Who's been diagnosed with Basilar Migraines?

OK, as my earlier post said, I was diagnosed with basalir migraines by my lovely NL. I have a feeling that most of what I am experiencing is chiari related, but I am going to give him the benefit of the doubt. Just curious if anyones had the same dx, what their symptoms are and what treatment was made?

Hello,

I posted on one thread already my story of headache and diagnosis. To recap in response to your post I had occipital headaches (from back of the head, feels like intense pressure and gets extremely painful at times) for 13 years and migraines is a new thing with me (only last year). These 2 headaches are very different. When I have occipital headache no migraine or regular pain medication helps, I do not care for sound or light. Migraine is other way around. Sumatriptan stops attack and sound and light do affect me, acetaminophen can help a bit. Pain is on side of the head with moderate migraine and all over with full blown attack. YET, when I explain anatomy of my pain and headaches to neurologists, they do NOT like to connect either of it to Chiari. They just like to be in denial. That's frustrating! When (with occipital headaches) I can physically feel that "traffic jam" in the bottom of my skull that creates pressure and make my head feel like it is going to explode and my fingers go numb (because of pressure of the spine) and then that poking and stabbing pain right where malformation is. Migraine does it? Okay. Let's be logical. Sumatriptan designed to stop migraine attack. It does with me within an hour when it is a real migraine (my new headaches). When it is pain is from back of the head - no effect whatsoever, like I never took a pill. So, if that headache is not symptom of Chiari what would it be?

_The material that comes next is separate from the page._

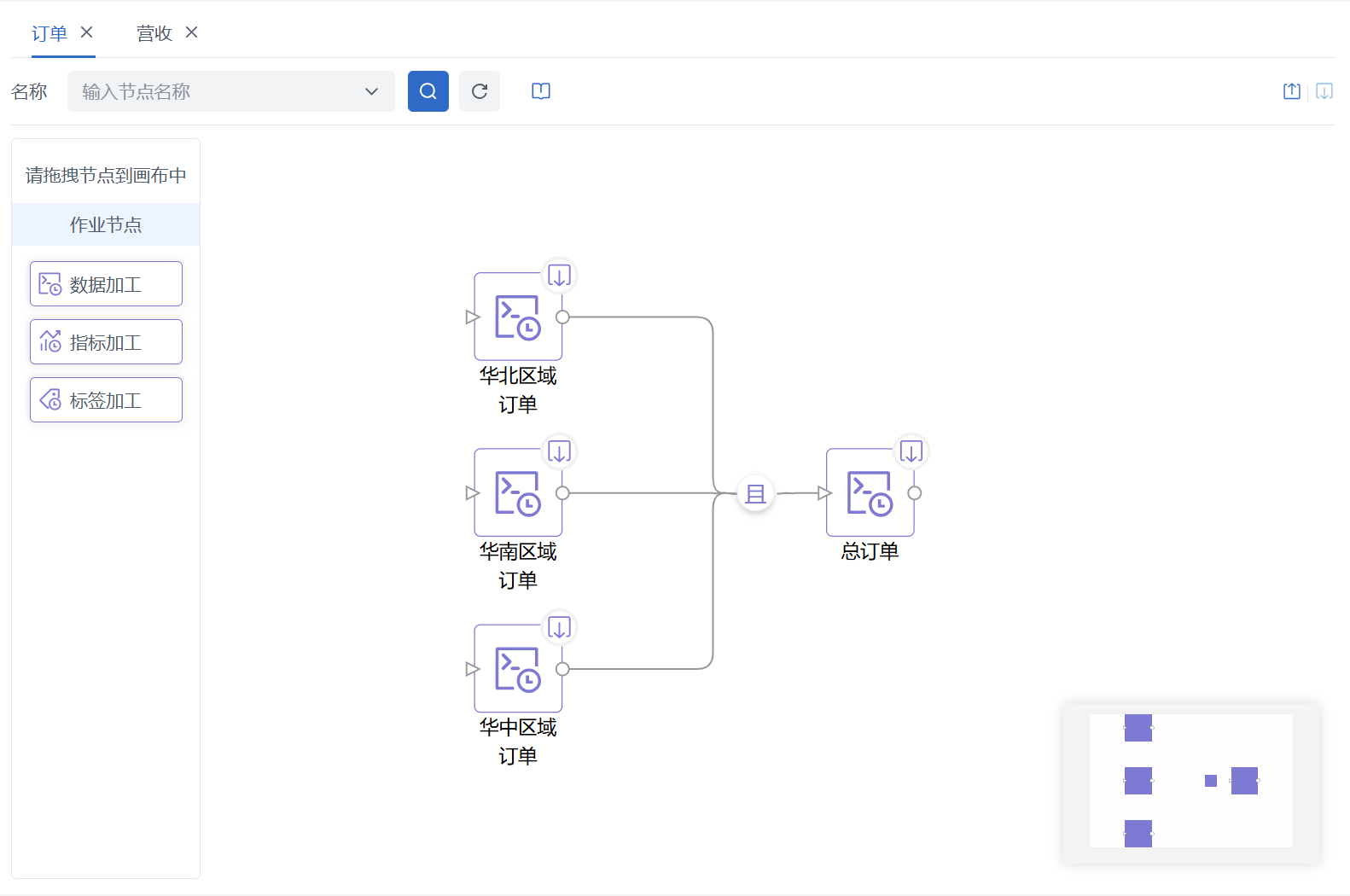Select the 华中区域订单 node icon

[517, 669]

My point is, you got to go by what you feel and eventually we all are better of with Drs that specialize in Chiari treatment, those that say, "we listen - we know your symptoms are real". I was looking in 2 chiari centers, they are far for me to go because I am in Ca, but more neurologists I see locally the more close they seem.

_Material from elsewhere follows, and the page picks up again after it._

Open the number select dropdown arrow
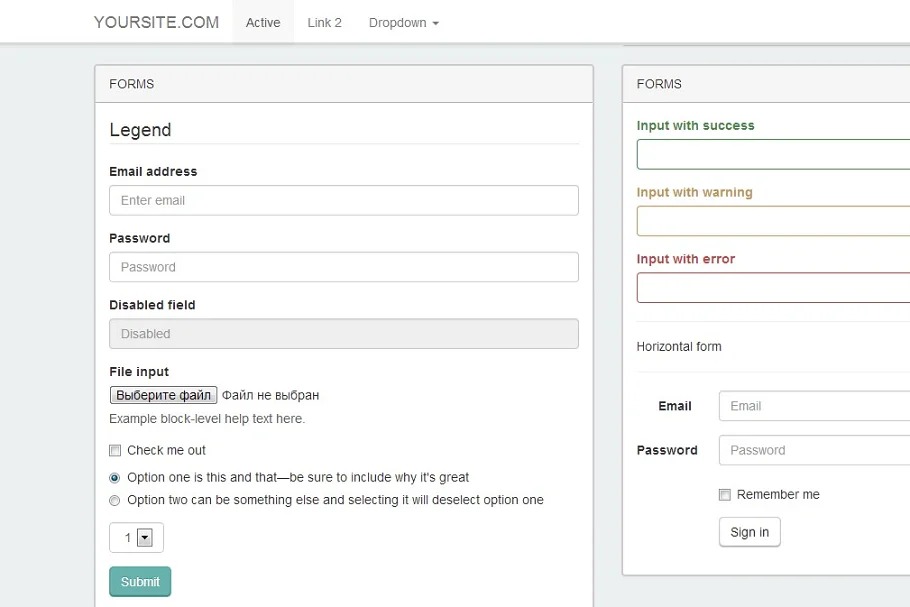This screenshot has width=910, height=607. 144,538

http://www.mayfieldchiaricenter.com
http://www.wichiaricenter.org

I was sort of discarded today for Chiari symptoms after my response that my occipital headaches were better during pregnancy. -"Oh, than it is a Migraine, my Dr. concluded". Whatever, it is well, documented already that quite a few women with Chiari symptoms reported improving of headaches during pregnancy. In my mind, it is possibly due to hormone relaxin, all body gets a bit looser and CSF will circulate better even with existing obstruction. Or whatever other reason but just because headache got better during pregnancy does not mean it is migraine headache.

I think occipital headache I have is Chiari headache. And Chiari triggers migraines too because brain can take only as much...of all that pressure change and CSF flow "traffic jams"...anything can go wrong. Does regular neurologist (with me as 1st Chiari patient) will be willing to see it this way? Not it my experience.

My migraines that I believe are triggered by Chiari are my real concern right now. This is a debilitating 28 day a month monstrosity hitting hard 6 days a month with all preventive meds taken. Why migraine doesn't respond to preventative treatment? I have response my Dr does not have. Because it has independent trigger, Chiari. NOT CHEESE, OR WINE takes me for a migraine spin like with regular folks. Chiari does.

When somebody in Chiari center tells me "that's not a symptom of Chiari" I will rest my case until then...I know what I feel:)

If you have any updates to your diagnosis since 2012, please do share.